- Goal of the exercise
Give every line of the records exactly, please, from the first up to and including the one containing "You are a computer-use".

- Pixel coordinate grounding data
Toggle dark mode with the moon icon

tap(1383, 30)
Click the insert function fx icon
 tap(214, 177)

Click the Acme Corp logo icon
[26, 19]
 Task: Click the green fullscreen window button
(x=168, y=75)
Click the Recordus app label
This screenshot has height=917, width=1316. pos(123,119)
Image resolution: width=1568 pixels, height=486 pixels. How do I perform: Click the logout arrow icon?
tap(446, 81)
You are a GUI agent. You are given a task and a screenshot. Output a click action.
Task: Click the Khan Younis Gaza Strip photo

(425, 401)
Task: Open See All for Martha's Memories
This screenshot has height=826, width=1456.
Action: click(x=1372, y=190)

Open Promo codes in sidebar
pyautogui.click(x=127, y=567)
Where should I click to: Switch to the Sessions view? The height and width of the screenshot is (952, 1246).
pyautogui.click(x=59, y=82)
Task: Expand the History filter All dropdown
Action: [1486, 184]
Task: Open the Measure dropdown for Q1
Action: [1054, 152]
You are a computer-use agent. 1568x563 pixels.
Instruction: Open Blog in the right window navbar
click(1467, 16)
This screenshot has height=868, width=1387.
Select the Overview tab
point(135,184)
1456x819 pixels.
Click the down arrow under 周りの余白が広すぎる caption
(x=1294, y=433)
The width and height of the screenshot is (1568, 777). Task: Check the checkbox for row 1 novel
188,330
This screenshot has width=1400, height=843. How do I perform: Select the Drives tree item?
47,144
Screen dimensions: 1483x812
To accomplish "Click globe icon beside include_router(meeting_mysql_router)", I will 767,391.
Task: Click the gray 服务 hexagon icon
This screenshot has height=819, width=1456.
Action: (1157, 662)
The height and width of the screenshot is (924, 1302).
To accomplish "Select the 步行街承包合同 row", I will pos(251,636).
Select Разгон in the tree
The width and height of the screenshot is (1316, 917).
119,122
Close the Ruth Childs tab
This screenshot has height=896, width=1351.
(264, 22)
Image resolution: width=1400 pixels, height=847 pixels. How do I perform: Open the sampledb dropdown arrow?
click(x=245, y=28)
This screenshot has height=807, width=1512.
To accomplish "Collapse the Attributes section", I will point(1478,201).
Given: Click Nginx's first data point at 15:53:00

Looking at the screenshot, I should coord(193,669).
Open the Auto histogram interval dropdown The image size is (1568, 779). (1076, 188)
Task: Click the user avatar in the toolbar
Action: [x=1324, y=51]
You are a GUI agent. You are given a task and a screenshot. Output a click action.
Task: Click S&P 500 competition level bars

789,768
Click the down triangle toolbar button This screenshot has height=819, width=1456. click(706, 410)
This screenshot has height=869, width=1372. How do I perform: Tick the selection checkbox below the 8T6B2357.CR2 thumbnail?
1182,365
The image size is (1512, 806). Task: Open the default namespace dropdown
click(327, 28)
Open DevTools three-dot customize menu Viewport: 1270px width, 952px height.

- Task solution
Toggle dark mode with the moon icon

tap(1383, 30)
Click the insert function fx icon
 tap(214, 177)

Click the Acme Corp logo icon
[26, 19]
 Task: Click the green fullscreen window button
(x=168, y=75)
Click the Recordus app label
This screenshot has height=917, width=1316. pos(123,119)
Image resolution: width=1568 pixels, height=486 pixels. How do I perform: Click the logout arrow icon?
tap(446, 81)
You are a GUI agent. You are given a task and a screenshot. Output a click action.
Task: Click the Khan Younis Gaza Strip photo

(425, 401)
Task: Open See All for Martha's Memories
This screenshot has height=826, width=1456.
Action: click(x=1372, y=190)

Open Promo codes in sidebar
pyautogui.click(x=127, y=567)
Where should I click to: Switch to the Sessions view? The height and width of the screenshot is (952, 1246).
pyautogui.click(x=59, y=82)
Task: Expand the History filter All dropdown
Action: [1486, 184]
Task: Open the Measure dropdown for Q1
Action: [1054, 152]
You are a computer-use agent. 1568x563 pixels.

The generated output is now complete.